Im Oktober 2015 wurde das sogenannte Vierte Korps (Fourth Storming Corps/Fourth Assault Corps) und im November 2016 das Fünfte Korps (Fifth Storming Corps/Fifth Assault Corps) gegründet (Kozak 3.2018). Ähnlich wie die NDF sollten auch diese beiden Einheiten Strukturen bieten, in denen regierungstreue Milizen integriert und so unter die Kontrolle der Regierung gebracht werden können (CEIP 12.12.2018). Zudem sollte das Fünfte Korps um freiwillige Rekruten werben. Rekruten können, ähnlich wie bei den NDF, ihren Wehrdienst anstatt in der regulären syrischen Armee, auch im Fünften Korps, ableisten (FIS 14.12.2018).

Ausländische Kämpfer, bzw. Angehörige ausländischer Streitkräfte, auf Seiten des Regimes

Die militärische Intervention Russlands und die damit einhergehende Unterstützung mit fortschrittlichen Waffentechnologien, Spezialeinheiten und aus der Luft, sowie die ausgeweitete Bodenintervention des Iran konnten 2015 den Zusammenbruch des syrischen Regimes abwenden (KAS 4.12.2018a). Die iranische Koalition besteht aus iranischen Kämpfern (Teileinheiten aus dem Islamic Revolutionary Guard Corps und Mitgliedern der regulären iranischen Streitkräfte – sogenannte „Artesh“-Kämpfer) und ausländischen Kämpfern (ISW 8.3.2017), darunter Pakistanis und Afghanen (KAS 4.12.2018a). Zudem unterstützt der Iran auch lokale paramilitärische Gruppen. Diese Koalition stellt einen überproportionalen Anteil der Infanterie, die in größeren Operationen auf Seiten der Regierung eingesetzt wird (ISW 8.3.2017).

Die iranischen Offiziere unterstützen Einheiten der syrischen Armee, regierungstreue Milizen, die Hizbollah und irakische schiitische Milizen bei der Planung und Koordination von Einsätzen. Die afghanischen und pakistanischen Kämpfer werden von den iranischen Einheiten rekrutiert, ausgebildet, versorgt und ihre Führung im Kampf wird von iranischer Seite organisiert (KAS 4.12.2018a). Die Truppenstärke der afghanischen Fatemiyoun-Brigade, die seit Ende 2013 in Syrien eingesetzt wird, beläuft sich je nach Quelle auf 2.000-4.000 (ISW 8.3.2017) bzw. 6.000-10.000 Kämpfer (KAS 4.12.2018a). Die aus pakistanischen Kämpfern zusammengesetzte Einheit der Zainabiyoun-Brigade, die seit 2015 in Syrien eingesetzt wird, besitzt eine wahrscheinliche Truppenstärke von durchschnittlich unter 1.000 Kämpfern (KAS 4.12.2018a).
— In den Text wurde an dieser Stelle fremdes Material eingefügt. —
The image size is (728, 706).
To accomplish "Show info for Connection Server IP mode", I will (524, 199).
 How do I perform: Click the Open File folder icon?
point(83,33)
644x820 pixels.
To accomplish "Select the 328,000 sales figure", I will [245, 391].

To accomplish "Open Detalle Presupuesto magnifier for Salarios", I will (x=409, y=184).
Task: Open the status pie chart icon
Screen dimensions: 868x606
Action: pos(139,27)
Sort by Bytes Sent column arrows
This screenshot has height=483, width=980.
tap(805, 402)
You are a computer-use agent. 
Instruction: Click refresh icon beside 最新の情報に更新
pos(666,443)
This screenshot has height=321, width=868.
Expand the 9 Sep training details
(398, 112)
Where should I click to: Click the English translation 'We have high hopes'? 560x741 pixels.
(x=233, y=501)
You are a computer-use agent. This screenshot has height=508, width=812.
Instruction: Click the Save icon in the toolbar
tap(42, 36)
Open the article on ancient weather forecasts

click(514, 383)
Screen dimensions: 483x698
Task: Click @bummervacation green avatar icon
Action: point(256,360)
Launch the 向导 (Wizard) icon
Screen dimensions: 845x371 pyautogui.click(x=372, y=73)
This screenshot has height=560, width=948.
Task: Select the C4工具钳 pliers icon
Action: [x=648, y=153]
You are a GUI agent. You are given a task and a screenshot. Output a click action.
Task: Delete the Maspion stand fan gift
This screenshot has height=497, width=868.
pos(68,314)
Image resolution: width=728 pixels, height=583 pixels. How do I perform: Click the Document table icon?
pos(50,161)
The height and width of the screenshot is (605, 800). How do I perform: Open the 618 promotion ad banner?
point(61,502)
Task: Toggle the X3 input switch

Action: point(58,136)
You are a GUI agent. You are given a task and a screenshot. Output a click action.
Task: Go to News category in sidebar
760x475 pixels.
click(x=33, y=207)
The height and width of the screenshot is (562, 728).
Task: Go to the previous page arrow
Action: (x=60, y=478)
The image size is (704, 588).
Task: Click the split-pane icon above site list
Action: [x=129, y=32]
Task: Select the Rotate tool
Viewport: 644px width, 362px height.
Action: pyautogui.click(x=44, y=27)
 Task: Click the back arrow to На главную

Hochrangige syrische Funktionäre erlebten durch die iranische und russische Dominanz einen Machtverlust, der wiederholt zu Spannungen in der iranisch-russisch-syrischen Militärkooperation führte (KAS 4.12.2018a). Im Zuge dessen kam es auch zu „Säuberungen, Exekutionen und Versetzungen“ von niederrangigen oder auch höherrangigen syrischen Offizieren, die sich gegen die Ausweitung des iranischen Einflusses wehrten (ISW 8.3.2017).

Allgemeine Menschenrechtslage

Schätzungen besagen, dass etwa eine halbe Million Menschen im syrischen Bürgerkrieg getötet wurden (BS 2018).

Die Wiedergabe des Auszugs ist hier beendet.